■ Task goal ■
The word "computer" marks the lines to copy; find all of them in the entries below.

Pixel coordinate grounding data:
==========

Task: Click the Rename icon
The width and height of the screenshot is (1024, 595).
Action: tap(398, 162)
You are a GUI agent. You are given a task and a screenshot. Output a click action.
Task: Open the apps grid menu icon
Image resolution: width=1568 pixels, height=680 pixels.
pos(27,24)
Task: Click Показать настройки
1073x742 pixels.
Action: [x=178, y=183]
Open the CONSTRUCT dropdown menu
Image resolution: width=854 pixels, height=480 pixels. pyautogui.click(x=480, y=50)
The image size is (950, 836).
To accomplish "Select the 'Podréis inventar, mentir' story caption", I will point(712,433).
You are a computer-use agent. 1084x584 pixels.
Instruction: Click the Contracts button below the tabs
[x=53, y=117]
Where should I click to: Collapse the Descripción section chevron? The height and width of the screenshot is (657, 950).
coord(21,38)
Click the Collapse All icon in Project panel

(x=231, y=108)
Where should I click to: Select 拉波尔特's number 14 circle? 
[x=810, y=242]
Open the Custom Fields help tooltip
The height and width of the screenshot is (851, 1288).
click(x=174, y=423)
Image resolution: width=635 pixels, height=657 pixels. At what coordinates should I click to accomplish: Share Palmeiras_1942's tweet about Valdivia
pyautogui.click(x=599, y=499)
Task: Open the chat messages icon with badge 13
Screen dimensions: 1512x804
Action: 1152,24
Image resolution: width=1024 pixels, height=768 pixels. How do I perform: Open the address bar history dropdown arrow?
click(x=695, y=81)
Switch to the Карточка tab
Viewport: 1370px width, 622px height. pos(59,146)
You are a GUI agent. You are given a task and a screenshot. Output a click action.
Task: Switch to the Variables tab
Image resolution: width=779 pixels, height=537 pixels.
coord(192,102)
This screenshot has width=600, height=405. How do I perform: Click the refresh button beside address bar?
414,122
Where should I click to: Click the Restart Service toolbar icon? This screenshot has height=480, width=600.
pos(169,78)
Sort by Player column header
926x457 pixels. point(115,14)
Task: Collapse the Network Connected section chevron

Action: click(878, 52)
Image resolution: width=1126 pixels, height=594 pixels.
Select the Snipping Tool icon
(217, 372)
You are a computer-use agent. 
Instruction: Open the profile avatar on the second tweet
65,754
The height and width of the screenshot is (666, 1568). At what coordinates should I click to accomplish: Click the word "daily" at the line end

==========

■ Task answer ■
You are a computer-use agent. 1084x584 pixels.
You are a computer-use agent. 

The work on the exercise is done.